Samsara has several balloon or airplane images. Another favored technique are fast motion time-lapse pictures showing urban lights, people getting on and off methods of transportation, and nature images of stars and the moon.
When the film ended, many things remain in my mind:
- Countless portraits of people of the world confronting the camera face-on, from the peaceful sleeping silver toned bog man, African men and women, a tattooed father and child, babies being baptized...
- Many portraits of the artifical--from the mask of Tutankhamon, to heads for sex dolls, animate robots which stare back at us almost defying us to view them as fake, folk dancers from many countries...
- Deserted houses and interiors that nature is taking over...
- Tibetan monks painstakingly creating a sand mandala and later destroying it.

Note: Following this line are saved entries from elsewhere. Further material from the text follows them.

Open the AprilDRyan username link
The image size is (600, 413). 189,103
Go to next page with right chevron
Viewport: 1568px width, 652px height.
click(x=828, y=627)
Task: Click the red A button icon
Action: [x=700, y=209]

- Paintings and crystal chandeliers in an interior at Versailles.
- Chickens in a circular holding pit trying to avoid being sucked into rotating arms and then packed in crates and eventually hanging as meat on conveyer belts...
- Enormous sows trapped in a metal arms suckling their young which will then be harvested...
- Cows on a moving platform being milked by machines...
- A large carp-shaped child coffin and a gun-shaped adult coffin...
- Mountains and mountains of garbage and tons of discarded technology that are being culled by scavengers for usable items...
The film is a powerful reminder of the diversity of our existence.